Sunday, August 10, 2008

Sitting, Watching Others Move

My recent comment on my finding sitting in a row of seats at the ballpark or theater or concert-hall to be highly confining reminded me of a comment I posted in a grumpy mood to one of my web-groups back in 2001, under the title "Sitting, Watching Others Move" (perhaps we can call this the SWOM Factor, for short):

Several of us...went to see David Mamet's American Buffalo at the American Theater Company last night. The play and the performance were fine, although the un-air-conditioned theater was uncomfortably hot (we're experiencing a heat/humidity wave here in Chicago).

But I was reminded once again of an incapacity I have been developing. I simply do not any longer enjoy sitting, watching others move. And the more and the longer my movement is constricted, the less I like it. This affects attendance at movies, plays, concerts, dance, and sporting events. It even affects watching television and videos on the couch at home. This is coming to be a philosophical position with me: why should I spend my precious God-given time sitting, watching others move? I should be the one who's moving. I'm the one who's alive in my life. Those movers I watch, whether they are projections on a screen or live bodies, are just shadows on the wall of my cave (as Plato put it in his famous parable). The whole point is getting out of the cave into the sunshine. Or, to put it in cruder terms, the passive American "entertain me" culture sucks. Entertain yourself, damn it!

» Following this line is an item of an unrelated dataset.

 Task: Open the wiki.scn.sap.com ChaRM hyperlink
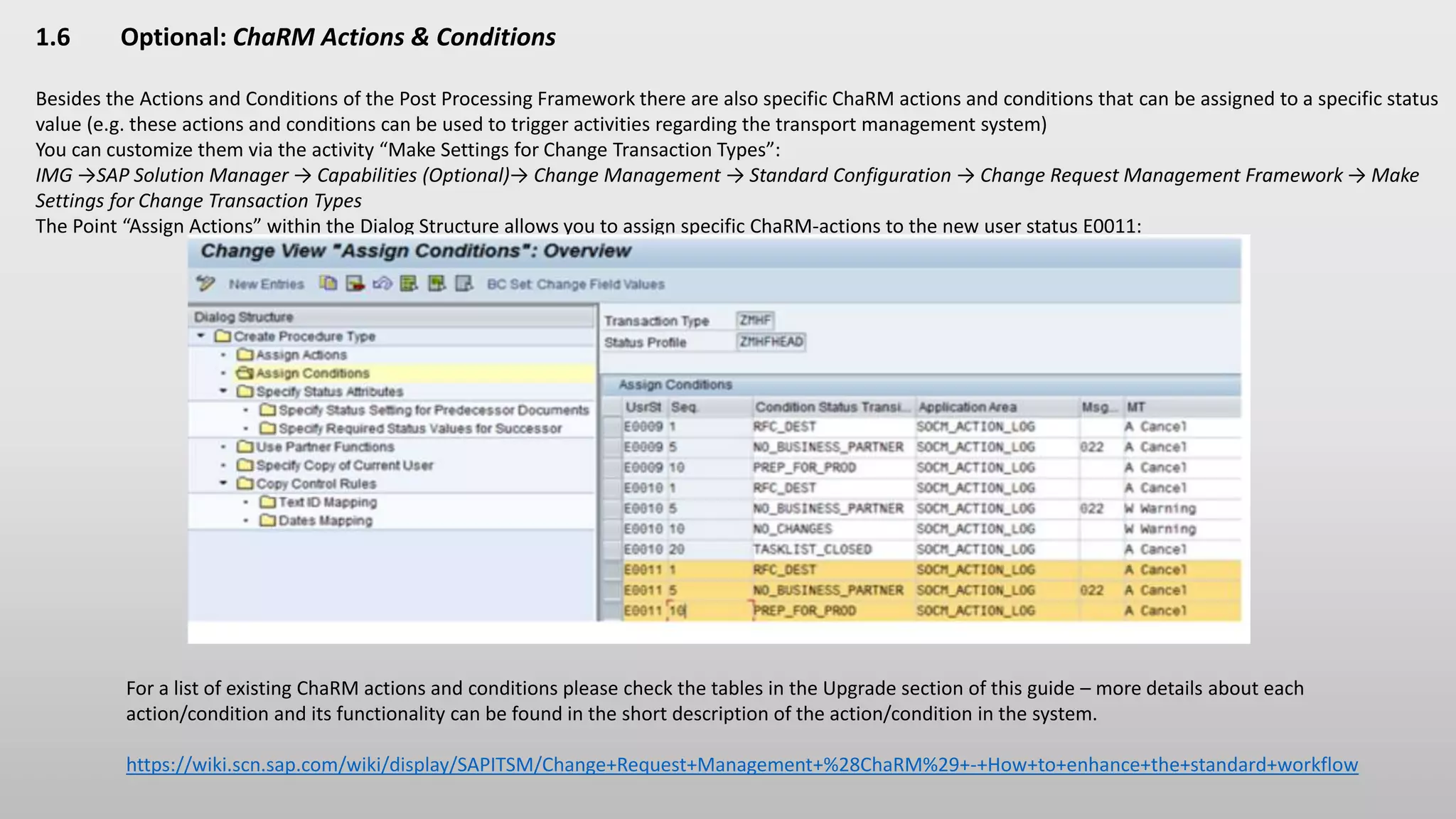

Now, this doesn't mean I don't still love and respect movies, baseball, etcetera. It does mean my knowledge of them may not grow, because I can't imagine giving them the time I once did; I can't imagine agreeing to sitting, watching others move that much. What isn't covered by my strictures? Reading, radio, listening to CDs, going to art museums and galleries. With all those activities I can move around at will, interrupt at will, take the activities out into the throbbing world with me. They are portable, interactive, and stimulating. They don't rob me of my life. Hence, from now on, I will certainly favor them. This is where I find myself, and I kind of like it here!


OK, so I was a little worked up; and I'm not feeling so extreme about it now. But I still do feel that I was raising an important point, at least for my life. And I did back off attendance at any activities that would require me to sit still for very long. I made my peace with my love of movies by essentially stopping going to the multiplex (my last visits were in early 2007, twice for Zodiac, and once for 300 -- that one was someone else's suggestion for an outing, I assure you!). I receive all my cinematic entertainment by way of DVDs now, and not even on one of today's mammoth home screens, but on a widescreen laptop. I'm aware that there's a trade-off involved here, and I cherish many memories of movies seen on the "big screen" -- but the ritual just stopped working for me; I need to be able to pause and move about.

I stopped watching television on television, too; if a series is good enough to watch, I'll wait for full season DVD sets. Not having any television at home has been tremendously liberating (and economizing), my only regret being not having access to Turner Classic Movies. I did enjoy that station and many of its unique offerings, especially since DVR (Digital Video Recorder) technology made it possible for me to pause films, or save them for later viewing. I keep debating whether to break down and get a television set and cable again for this one channel; if TCM could just be delivered to my laptop I might get over that thought, although a larger screen for my DVD viewing is probably in the cards at some point.

Still -- with any of these variations of home viewing, I get to move around. I have to be able to do that. The SWOM Factor was ultimately very impactful for me.